MapMyFtiness was purchased by Under Armous in 2013.
Flickr Creative Commons, kris.layon

According to the Washington Post on March 2, Adidas suing Under Armor over the app MapMyFitness marked a huge milestone in the world where tech meets law. The articles cites that this case is the first commercial case that involves patent law and wearable tech.

The lawsuit between Adidas and Under Armour deals with the fact that Adidas is alleging that Under Armor’s app, MapMyFitness,—which it acquired in 2013— infringes on several Adidas patents.
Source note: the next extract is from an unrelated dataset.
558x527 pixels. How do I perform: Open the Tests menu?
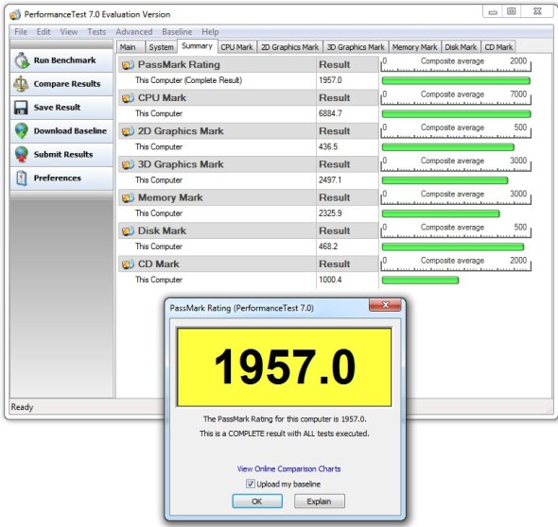(x=96, y=32)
The suit also says that Under Armour’s director of innovation and research took Adidas’s patent knowledge with him to Under Armour after previously being a senior innovation engineering manager at Adidas.

While the personnel issues certainly muddy the water here, patent law, which is also used in cases about chemical compounds and medicines, is certainly going to come up again for tech companies as they race to be at the head of the wearable tech class.

But other issues have come from wearable tech. Remember, not long ago a woman was given a citation for driving while wearing Google Glass. This still remains an undecided issue as each state will have to assess how they’d like to handle wearable tech while operating a motor vehicle. The law the officer used to give the woman a ticket wasn’t even Google Glass-specific, but cited the woman for having a video screen in view while driving.